Firepit-and-stoves-OptimisedVery quickly, it was mid morning and we packed up everything that was setup the previous night, ensuring that nothing was left behind. We started our trek down and on reaching the spot where we found the first campers to our surprise, they had built a full size igloo. Andrew Mishura quickly went over to make some new friends and had a closer look at the structure.
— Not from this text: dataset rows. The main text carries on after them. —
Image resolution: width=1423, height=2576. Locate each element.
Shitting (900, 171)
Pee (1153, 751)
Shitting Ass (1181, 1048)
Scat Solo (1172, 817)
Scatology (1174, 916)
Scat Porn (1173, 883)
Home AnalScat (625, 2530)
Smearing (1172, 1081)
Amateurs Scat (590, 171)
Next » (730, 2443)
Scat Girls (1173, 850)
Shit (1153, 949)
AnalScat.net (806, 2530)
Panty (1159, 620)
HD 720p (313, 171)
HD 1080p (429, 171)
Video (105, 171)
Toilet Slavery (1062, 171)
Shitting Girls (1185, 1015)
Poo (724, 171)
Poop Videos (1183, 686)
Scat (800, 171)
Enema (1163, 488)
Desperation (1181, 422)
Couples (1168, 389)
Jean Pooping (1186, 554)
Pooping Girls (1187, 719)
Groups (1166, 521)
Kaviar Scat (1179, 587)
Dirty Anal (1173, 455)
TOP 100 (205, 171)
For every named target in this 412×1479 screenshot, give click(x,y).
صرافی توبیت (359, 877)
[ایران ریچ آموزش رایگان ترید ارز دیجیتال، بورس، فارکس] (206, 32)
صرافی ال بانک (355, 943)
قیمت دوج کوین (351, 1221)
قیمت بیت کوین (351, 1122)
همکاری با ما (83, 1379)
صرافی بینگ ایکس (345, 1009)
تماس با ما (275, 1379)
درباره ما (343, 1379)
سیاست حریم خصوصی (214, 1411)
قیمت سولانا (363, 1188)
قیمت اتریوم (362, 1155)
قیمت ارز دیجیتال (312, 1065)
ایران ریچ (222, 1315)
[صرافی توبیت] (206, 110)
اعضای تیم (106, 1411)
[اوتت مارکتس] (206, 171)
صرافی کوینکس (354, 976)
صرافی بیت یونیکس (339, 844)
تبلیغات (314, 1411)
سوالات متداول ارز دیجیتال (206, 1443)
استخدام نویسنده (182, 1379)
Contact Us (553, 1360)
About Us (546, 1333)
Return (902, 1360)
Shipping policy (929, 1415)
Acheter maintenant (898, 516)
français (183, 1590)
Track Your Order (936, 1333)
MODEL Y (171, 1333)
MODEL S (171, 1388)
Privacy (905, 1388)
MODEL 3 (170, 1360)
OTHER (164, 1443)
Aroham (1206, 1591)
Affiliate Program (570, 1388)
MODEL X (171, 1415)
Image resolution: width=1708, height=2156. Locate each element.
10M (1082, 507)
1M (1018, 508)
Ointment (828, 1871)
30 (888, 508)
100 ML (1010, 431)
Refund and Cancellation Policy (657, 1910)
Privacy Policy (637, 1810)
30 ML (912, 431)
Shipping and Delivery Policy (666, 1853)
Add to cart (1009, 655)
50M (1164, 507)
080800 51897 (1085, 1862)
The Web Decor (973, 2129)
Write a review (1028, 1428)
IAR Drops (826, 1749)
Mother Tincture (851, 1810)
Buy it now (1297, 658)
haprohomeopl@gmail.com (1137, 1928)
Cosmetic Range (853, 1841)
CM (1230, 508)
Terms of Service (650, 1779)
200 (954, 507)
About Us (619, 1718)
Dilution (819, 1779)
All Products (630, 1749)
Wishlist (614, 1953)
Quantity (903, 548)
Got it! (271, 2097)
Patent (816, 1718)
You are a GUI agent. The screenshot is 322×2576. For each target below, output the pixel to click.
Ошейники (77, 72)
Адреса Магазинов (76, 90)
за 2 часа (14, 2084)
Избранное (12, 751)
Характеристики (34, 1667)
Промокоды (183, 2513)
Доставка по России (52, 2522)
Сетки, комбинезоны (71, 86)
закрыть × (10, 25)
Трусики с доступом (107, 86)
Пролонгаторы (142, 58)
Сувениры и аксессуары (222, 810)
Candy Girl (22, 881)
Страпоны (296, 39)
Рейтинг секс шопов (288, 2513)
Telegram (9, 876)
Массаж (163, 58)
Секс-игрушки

It was just amazing architecture, nicely built and looked quite similar to the ones we see on TV.

Trekking down was definitely easier and faster. Along the way, all of us got ambushed by snowballs – particularly by Brendan! We finally reached the base where we parked our cars. Famished, we quickly changed to more comfortable clothes and headed back to Erica where we had another country pub lunch. I’ve definitely gained lots of experience from this trip plus more importantly shed at least 2 kilos, improved my stamina, and got to know some of my colleagues better.